Routing patterns for agent scenarios
The following patterns describe typical model router behavior with agents. Specific model selections vary over time as new models become available and routing logic evolves.
Simple conversations
Factual questions, greetings, and basic follow-ups route to fast, inexpensive models. This applies regardless of whether the agent has tools attached — if the current turn doesn't need them, the router optimizes for speed and cost.
Tool orchestration
When an agent invokes tools (function calls, web search, code execution), the router selects models capable of structured output generation. For straightforward tool calls, mid-tier models handle orchestration at a fraction of frontier model cost.
RAG and document synthesis
Retrieval-augmented generation — where the agent searches a vector store and synthesizes information across multiple documents — consistently routes to higher-capability models. The reasoning and synthesis demands justify the cost.
Summarization
Summarization tasks (for example, "summarize our conversation") route to models specialized for that task type. The router recognizes summarization as a distinct category regardless of the agent scenario.
Multi-step orchestration
Complex agentic workflows that chain multiple tool calls, require multi-step reasoning, or involve external service orchestration (MCP servers, Toolbox) route to frontier models.
Cost implications
Model router delivers cost savings by matching model capability to task demands:
- Simple agent interactions (typically 50–60% of traffic) route to models that cost significantly less than frontier models while maintaining equivalent quality for those tasks.
- Complex interactions still use frontier models — quality is preserved where it matters.
- Net effect — You pay frontier-model prices only for requests that genuinely require frontier-model capability.
The exact savings depend on your workload mix.

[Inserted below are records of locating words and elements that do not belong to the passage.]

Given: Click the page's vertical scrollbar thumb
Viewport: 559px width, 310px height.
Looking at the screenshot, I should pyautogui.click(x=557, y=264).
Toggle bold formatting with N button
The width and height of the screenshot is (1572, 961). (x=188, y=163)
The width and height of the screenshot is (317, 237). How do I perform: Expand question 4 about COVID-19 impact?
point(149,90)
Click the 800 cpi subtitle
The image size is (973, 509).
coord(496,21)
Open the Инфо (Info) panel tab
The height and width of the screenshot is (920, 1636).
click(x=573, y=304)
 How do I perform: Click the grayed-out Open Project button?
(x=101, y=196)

Workloads with a higher proportion of simple interactions (classification, lookup, basic Q&A) see larger savings.
Get started
Configure your agent to use model router
Set model router as the model for your agent. No additional routing configuration is needed.
In the Foundry portal, select your model router deployment from the model dropdown when creating or editing an agent in the agent playground.

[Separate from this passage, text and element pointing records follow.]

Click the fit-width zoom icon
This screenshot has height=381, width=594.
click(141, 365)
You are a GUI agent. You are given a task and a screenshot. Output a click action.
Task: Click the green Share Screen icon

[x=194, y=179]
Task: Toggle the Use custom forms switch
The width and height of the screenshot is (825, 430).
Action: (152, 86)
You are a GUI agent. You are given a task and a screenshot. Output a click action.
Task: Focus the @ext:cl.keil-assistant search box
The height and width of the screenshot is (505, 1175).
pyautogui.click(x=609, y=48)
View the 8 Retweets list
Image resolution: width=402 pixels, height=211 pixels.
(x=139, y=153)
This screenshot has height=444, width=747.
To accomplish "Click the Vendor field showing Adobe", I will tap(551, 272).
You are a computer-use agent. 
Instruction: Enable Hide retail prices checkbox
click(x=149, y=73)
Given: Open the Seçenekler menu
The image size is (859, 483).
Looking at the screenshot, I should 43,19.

For programmatic agent creation, specify your model router deployment name:
import os
from azure.ai.projects import AIProjectClient
from azure.identity import DefaultAzureCredential
project = AIProjectClient(
endpoint=os.environ["PROJECT_ENDPOINT"],
credential=DefaultAzureCredential(),
)
agent = project.agents.create_agent(
model=os.environ["MODEL_DEPLOYMENT"], # "model-router"
name="my-agent",
instructions="You are a helpful assistant.",
)
Observe routing decisions
Each response includes the model field showing which underlying model was selected. Log this field to track routing distribution across your agent's interactions:
response = project.agents.runs.create_and_process(
thread_id=thread.id,
agent_id=agent.id,
)
# The model field shows which model handled this request
for message in project.agents.messages.list(thread_id=thread.id):
print(f"[model: {message.model}] {message.content}")
Tune routing behavior
After observing your agent's routing distribution:
- Switch routing mode — Use Quality mode for critical agents (legal, medical) or Cost mode for high-volume agents (classification, triage). See Change the routing mode.

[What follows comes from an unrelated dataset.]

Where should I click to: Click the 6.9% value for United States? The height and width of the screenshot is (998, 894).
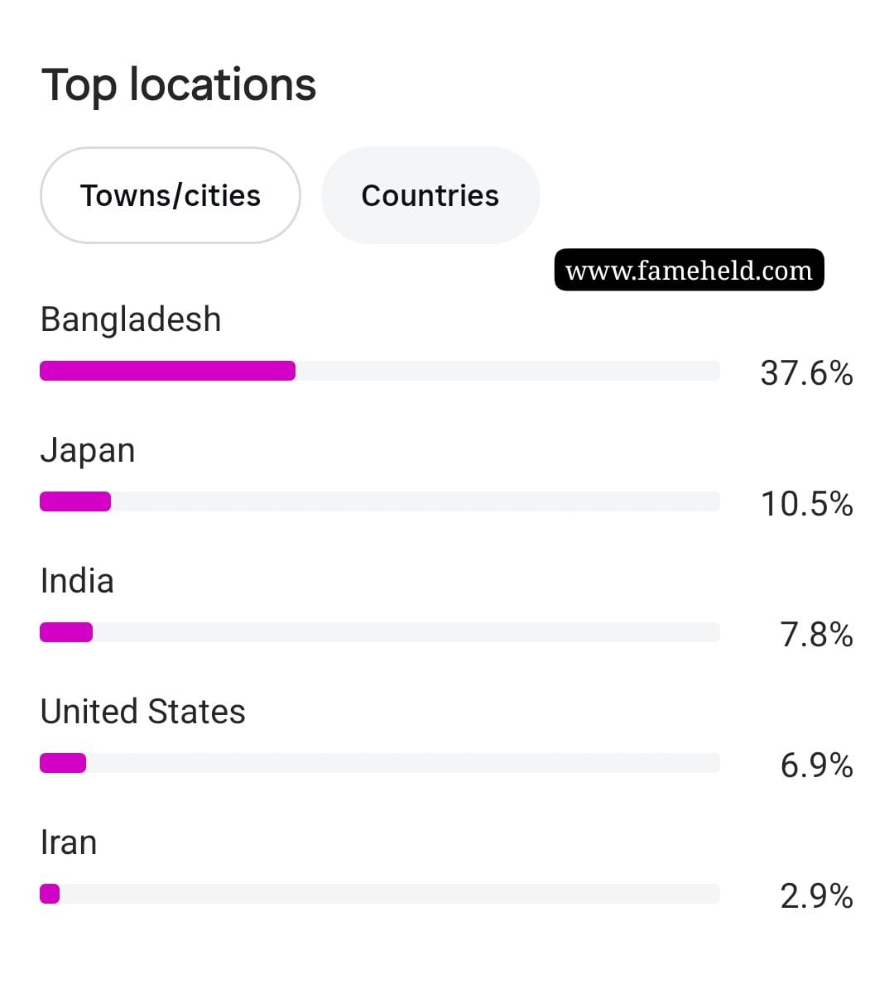pyautogui.click(x=816, y=765)
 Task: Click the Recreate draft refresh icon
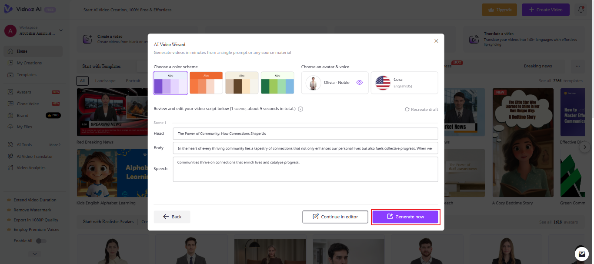pyautogui.click(x=407, y=109)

- Constrain the model pool — Use model subset to limit which models the router can select. See Route to a model subset.
Explore with hands-on demos
The Foundry Agent Lab provides a progressive series of agent demos — all using model router — that demonstrate routing behavior across scenarios including function tools, web search, code interpretation, RAG, MCP, and Toolbox. Each demo includes session logs showing which models the router selected and why.